Because they are required by law, anti-discrimination and anti-harassment policies of the type Mr. Wong relies on generally do not create enforceable contracts. See Byra-Grzegorczyk v. Bristol-Myers Squibb Co., 572 F.Supp.2d 233, 254 (D. Conn. 2008); Peralta v. Cendant Corp., 123 F.Supp.2d 65, 84 (D. Conn. 2000). But even if the Court were to treat the Policy like an employment handbook or personnel manual that could form an enforceable contract, the Policy is consistent with Mr. Wong's offer letters from Digitas and the Digitas Employee Handbook (the "Handbook"), and does not alter the at-will relationship between the parties clearly set forth in those documents. Because Mr. Wong has failed to show the existence of a contract that altered his at-will employment relationship or required that Digitas interview him before terminating him, his breach of contract claim (Count One) fails as a matter of law. His claim for breach of the covenant of good faith and fair dealing (Count Two) also fails. To show that an employer breached the covenant of good faith and fair dealing with respect to an at-will employee, the employee must show that he was discharged in violation of an important public policy. But Mr. Wong does not even allege that his discharge violated any public policy. Therefore, the Court GRANTS Digitas's motion for summary judgment.

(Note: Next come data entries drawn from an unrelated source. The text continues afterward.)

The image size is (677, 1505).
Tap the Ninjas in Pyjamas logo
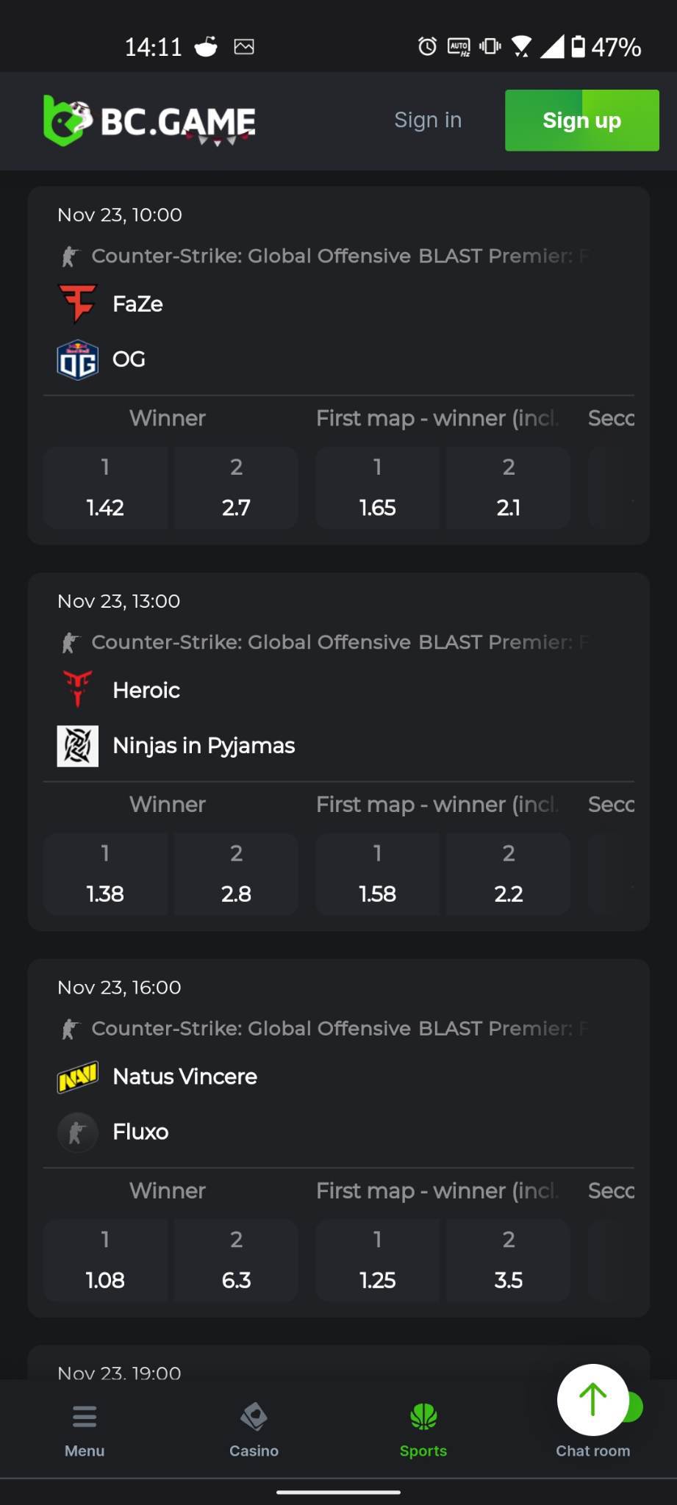click(x=77, y=745)
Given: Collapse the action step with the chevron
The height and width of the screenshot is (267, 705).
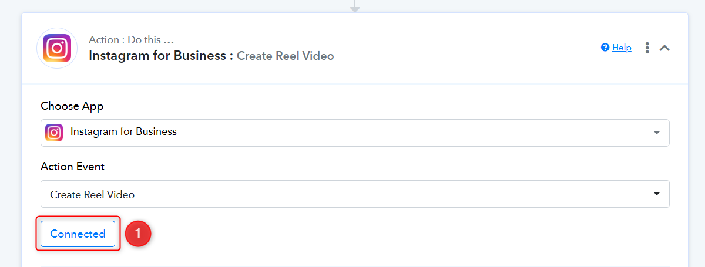Looking at the screenshot, I should click(x=664, y=48).
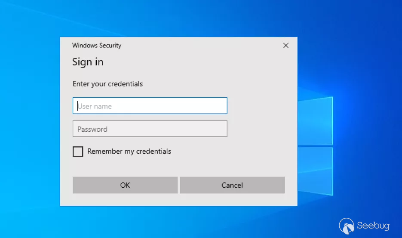Screen dimensions: 402x238
Task: Click the 'Enter your credentials' prompt text
Action: coord(107,84)

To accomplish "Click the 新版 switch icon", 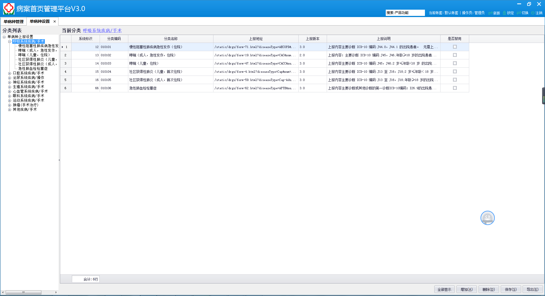I will point(490,13).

Digitas "is an advertising, marketing and brand strategy corporation, incorporated in Massachusetts" (Pl.'s Opp. Br. [Doc. #34] at 6), with its principal place of business in Massachusetts. (Def.'s Response to Pl.'s Mot. to File Amend. Compl. [Doc. 28] at 3.) Mr. Wong, a New York resident, began working for Digitas in December 2008 as a term employee without benefits. (Seltzer Aff. Ex. B [Doc. #31-3] at 9.) In June 2009, Mr. Wong became an Associate Creative Director, which was a full-time position that included benefits. (Seltzer Aff. Ex. A [Doc. #31-3] at 5-6.) Within a year, Mr. Wong was promoted to Vice President and Director, Creative. (Amend. Compl. [Doc. #30] ¶ 9.) Mr. Wong reported to Jesse Vendley ("Mr. Vendley"), Senior Vice President, Creative. (Pl.'s L.R. 56(a)(2) Stmt. [Doc. #34-2] ¶ 8.)

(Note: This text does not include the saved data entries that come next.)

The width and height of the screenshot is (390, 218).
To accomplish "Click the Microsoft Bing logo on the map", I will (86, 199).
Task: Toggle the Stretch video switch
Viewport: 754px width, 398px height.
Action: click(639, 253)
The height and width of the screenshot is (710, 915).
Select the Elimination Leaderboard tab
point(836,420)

In January 2012, Mr. Wong and a team of Digitas employees were on location in California working on a commercial shoot for Comcast, one of Digitas's clients. (Pl.'s L.R. 56(a)(2) Stmt. [Doc. #34-2] ¶¶ 18-19.) On January 31, 2012, during the shoot, Mr. Wong and Heather Greaux ("Ms. Greaux"), Senior Motion Media Producer for Digitas, had a disagreement on the set and later exchanged text messages about their disagreement, and about whether Mr. Wong would drive Ms. Greaux to the set the next morning. That night, Mr. Wong sent a text message to Peter McCann ("Mr. McCann"), Executive Producer, Comcast Account, requesting that he not be required to work with Ms. Greaux in the future. (Pl.'s Opp. Br. Ex. F [Doc. #34-5] at 135-38.) Also that night, Ms. Greaux sent an e-mail to her supervisors—Steve Torrisi ("Mr. Torrisi"), Senior Vice President, Global Head of Production, and Mr. McCann—complaining about Mr. Wong's behavior toward her on the set and during their exchange of text messages. (Pl.'s L.R. 56(a)(2) Stmt. [Doc. #34-2] ¶ 25; Seltzer Aff. Ex. J [Doc. #31-6] at 6-7.) In her e-mail, Ms. Greaux described Mr. Wong's "unprofessional" and "abusive" behavior (Seltzer Aff. Ex. J [Doc. #31-6] at 6-7), lodged a formal complaint against Mr. Wong, and requested that she no longer be required to work with him. (Pl.'s L.R. 56(a)(2) Stmt. [Doc. #34-2] ¶ 26.) Mr. Torrisi contacted Human Resources, which assigned Mark Murata ("Mr. Murata"), Senior Vice President, to investigate Ms. Greaux's complaint. (Id. ¶ 27.)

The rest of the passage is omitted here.